[Study material — start]
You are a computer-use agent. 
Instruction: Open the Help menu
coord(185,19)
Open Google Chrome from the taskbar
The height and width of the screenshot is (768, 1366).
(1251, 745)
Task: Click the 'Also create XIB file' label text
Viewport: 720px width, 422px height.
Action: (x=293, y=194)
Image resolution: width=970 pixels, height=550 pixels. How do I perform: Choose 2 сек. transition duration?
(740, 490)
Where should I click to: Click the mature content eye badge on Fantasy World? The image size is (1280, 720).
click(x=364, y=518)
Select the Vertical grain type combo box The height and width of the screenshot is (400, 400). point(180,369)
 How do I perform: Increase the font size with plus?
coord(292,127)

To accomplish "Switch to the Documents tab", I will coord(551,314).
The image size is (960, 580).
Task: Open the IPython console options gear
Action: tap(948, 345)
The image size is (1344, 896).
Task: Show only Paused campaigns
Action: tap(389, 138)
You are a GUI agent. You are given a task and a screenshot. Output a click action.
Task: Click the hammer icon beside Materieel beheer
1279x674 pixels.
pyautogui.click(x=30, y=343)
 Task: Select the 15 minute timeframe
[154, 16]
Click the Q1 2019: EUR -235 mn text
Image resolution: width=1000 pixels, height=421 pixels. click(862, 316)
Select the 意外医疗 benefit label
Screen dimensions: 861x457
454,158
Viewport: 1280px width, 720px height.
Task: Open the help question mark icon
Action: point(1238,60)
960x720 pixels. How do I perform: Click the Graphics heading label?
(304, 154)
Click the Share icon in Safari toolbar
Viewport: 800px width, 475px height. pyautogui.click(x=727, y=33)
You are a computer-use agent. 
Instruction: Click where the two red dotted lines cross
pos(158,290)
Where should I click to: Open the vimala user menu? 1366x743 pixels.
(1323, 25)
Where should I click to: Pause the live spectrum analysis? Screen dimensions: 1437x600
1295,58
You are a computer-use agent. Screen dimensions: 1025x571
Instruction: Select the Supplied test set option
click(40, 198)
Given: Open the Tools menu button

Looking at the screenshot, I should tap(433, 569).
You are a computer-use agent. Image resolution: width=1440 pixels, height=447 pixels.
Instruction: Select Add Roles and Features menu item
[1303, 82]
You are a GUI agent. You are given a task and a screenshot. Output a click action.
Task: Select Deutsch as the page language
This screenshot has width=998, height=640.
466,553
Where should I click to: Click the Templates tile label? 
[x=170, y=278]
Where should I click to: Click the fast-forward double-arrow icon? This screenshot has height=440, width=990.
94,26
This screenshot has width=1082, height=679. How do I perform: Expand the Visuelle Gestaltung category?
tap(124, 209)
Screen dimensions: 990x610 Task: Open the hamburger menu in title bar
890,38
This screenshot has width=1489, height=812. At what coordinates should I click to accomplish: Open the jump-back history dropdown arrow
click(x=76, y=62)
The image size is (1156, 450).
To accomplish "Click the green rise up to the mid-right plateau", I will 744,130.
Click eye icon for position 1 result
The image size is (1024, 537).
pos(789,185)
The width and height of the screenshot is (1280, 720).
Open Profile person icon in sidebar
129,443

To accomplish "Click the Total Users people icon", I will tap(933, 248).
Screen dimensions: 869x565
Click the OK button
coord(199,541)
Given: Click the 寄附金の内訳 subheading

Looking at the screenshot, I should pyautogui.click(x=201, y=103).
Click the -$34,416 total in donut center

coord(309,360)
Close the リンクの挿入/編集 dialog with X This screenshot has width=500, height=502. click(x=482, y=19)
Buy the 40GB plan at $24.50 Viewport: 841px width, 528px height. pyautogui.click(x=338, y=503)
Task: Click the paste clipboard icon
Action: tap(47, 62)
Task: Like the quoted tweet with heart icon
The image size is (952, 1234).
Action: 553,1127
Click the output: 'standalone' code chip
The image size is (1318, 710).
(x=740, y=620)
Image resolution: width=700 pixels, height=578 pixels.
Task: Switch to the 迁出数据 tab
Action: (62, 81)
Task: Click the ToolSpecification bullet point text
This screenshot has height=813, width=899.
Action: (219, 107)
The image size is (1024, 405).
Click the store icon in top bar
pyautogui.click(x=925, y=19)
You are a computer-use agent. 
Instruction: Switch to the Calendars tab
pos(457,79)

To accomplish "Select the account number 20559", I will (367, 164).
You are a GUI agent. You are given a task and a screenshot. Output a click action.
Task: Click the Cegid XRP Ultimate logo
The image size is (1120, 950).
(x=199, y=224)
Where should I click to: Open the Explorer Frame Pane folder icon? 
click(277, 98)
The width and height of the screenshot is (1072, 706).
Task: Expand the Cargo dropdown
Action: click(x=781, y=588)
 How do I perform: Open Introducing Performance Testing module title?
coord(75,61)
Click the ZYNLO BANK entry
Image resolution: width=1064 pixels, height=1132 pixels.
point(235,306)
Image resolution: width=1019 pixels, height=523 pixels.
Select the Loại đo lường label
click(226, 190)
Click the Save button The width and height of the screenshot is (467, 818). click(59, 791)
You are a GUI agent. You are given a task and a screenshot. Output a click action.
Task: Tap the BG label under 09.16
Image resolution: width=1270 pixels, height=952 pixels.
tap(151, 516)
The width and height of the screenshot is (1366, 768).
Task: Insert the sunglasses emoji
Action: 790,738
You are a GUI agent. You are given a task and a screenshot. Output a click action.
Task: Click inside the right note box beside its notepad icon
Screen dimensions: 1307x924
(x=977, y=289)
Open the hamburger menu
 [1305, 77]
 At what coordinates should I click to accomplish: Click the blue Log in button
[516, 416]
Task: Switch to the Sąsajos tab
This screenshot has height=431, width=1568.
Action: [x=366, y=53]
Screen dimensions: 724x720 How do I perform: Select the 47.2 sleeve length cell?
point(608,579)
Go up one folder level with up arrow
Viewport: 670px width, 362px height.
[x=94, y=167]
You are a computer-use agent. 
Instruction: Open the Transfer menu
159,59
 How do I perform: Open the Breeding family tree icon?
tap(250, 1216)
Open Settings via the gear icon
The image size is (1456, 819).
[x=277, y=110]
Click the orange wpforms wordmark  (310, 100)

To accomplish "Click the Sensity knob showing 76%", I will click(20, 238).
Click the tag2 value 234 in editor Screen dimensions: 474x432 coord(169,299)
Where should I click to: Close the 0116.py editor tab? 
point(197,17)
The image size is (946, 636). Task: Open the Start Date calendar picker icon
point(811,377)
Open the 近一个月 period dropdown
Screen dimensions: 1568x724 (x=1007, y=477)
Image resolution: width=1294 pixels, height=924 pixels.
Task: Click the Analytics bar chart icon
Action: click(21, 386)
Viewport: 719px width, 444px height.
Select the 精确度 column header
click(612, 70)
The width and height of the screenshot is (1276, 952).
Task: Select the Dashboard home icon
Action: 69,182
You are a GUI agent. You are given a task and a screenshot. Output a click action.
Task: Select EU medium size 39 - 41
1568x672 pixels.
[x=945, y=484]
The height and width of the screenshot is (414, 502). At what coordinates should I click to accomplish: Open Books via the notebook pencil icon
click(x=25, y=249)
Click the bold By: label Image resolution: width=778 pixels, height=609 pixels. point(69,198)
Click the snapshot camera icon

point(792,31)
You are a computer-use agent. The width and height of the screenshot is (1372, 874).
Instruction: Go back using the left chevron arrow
[Study material — finish]
Locate the lines above that contain "right" and copy them.

Task response |
To accomplish "Click the green rise up to the mid-right plateau", I will 744,130.
Task: Click inside the right note box beside its notepad icon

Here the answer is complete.